Data for processing Start Marker

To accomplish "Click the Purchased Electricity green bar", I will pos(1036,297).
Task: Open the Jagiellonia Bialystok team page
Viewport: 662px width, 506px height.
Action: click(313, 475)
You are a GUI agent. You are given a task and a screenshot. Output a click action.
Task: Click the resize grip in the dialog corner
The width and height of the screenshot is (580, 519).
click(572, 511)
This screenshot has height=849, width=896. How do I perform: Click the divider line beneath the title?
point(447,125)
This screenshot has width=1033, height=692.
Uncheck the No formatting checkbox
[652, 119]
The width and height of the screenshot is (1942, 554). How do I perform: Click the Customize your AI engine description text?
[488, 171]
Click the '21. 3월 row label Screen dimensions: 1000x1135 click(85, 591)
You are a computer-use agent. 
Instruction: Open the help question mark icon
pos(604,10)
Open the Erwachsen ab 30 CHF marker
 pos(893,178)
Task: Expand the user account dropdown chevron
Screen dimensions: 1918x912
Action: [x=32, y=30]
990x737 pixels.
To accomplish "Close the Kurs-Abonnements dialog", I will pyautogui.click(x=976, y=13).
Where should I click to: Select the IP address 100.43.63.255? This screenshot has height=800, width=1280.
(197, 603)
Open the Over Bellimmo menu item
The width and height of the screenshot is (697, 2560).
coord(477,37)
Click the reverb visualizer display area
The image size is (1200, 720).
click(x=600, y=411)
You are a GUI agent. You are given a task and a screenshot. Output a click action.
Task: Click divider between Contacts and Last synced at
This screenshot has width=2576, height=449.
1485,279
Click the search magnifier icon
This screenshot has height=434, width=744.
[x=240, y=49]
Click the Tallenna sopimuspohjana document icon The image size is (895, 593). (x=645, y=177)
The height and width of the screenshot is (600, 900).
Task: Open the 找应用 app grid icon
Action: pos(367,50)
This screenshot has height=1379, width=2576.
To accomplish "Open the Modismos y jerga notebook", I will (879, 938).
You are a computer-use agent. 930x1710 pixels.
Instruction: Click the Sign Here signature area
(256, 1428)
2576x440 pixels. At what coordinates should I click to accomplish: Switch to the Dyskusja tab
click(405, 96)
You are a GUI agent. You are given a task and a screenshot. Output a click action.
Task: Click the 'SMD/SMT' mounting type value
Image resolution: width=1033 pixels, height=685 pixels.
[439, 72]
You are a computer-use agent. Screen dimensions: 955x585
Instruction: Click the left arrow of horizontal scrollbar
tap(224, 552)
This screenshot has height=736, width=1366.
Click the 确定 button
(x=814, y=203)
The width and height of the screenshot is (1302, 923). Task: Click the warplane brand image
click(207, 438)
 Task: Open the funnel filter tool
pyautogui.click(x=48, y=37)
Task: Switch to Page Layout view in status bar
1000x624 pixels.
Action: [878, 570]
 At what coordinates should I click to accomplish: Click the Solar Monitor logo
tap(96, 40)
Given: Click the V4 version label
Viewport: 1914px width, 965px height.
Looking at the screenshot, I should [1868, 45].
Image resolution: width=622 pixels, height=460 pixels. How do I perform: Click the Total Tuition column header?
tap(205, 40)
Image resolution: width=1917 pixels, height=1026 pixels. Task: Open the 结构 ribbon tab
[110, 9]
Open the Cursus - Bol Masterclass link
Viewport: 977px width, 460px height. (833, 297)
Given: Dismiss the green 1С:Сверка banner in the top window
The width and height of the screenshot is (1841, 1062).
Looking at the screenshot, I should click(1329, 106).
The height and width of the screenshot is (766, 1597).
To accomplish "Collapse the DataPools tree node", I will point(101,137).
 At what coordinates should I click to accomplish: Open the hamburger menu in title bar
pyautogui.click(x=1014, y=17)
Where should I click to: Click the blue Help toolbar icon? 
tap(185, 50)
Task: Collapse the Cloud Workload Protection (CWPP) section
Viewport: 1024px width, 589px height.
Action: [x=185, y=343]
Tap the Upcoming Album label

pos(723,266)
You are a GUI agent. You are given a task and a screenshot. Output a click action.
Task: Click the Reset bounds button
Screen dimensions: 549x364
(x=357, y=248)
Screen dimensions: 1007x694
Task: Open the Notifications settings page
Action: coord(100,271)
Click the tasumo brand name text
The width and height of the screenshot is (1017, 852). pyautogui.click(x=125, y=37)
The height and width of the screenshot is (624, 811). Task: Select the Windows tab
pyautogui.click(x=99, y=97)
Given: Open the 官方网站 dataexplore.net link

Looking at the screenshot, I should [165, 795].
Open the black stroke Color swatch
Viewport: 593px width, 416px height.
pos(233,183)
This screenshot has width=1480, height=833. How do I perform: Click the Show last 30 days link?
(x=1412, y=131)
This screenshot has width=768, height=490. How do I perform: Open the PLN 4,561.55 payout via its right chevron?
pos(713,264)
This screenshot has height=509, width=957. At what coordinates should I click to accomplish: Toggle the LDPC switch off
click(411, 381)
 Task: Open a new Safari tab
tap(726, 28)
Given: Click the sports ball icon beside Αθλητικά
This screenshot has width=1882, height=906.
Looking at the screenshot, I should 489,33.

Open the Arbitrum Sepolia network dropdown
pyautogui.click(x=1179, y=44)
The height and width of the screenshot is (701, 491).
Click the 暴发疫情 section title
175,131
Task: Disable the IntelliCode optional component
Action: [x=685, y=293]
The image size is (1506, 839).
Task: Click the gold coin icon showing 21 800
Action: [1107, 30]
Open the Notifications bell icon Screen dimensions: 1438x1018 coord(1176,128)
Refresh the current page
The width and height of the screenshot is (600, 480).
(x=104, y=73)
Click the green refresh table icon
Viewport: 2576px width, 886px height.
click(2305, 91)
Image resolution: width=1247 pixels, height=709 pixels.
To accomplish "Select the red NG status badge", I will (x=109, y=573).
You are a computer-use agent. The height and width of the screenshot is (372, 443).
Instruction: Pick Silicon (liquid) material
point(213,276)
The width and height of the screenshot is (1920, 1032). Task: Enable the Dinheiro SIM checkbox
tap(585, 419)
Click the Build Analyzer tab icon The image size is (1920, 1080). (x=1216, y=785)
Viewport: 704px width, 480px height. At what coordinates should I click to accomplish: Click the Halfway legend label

Data for processing End Marker

--- Task statement ---
Beginning at the line with "Task: Open a new Safari tab" and stopping after the line with "The height and width of the screenshot is (701, 491).", please write out every line of the data above exactly and nothing else.

--- Solution for this task ---
 Task: Open a new Safari tab
tap(726, 28)
Given: Click the sports ball icon beside Αθλητικά
This screenshot has width=1882, height=906.
Looking at the screenshot, I should 489,33.

Open the Arbitrum Sepolia network dropdown
pyautogui.click(x=1179, y=44)
The height and width of the screenshot is (701, 491).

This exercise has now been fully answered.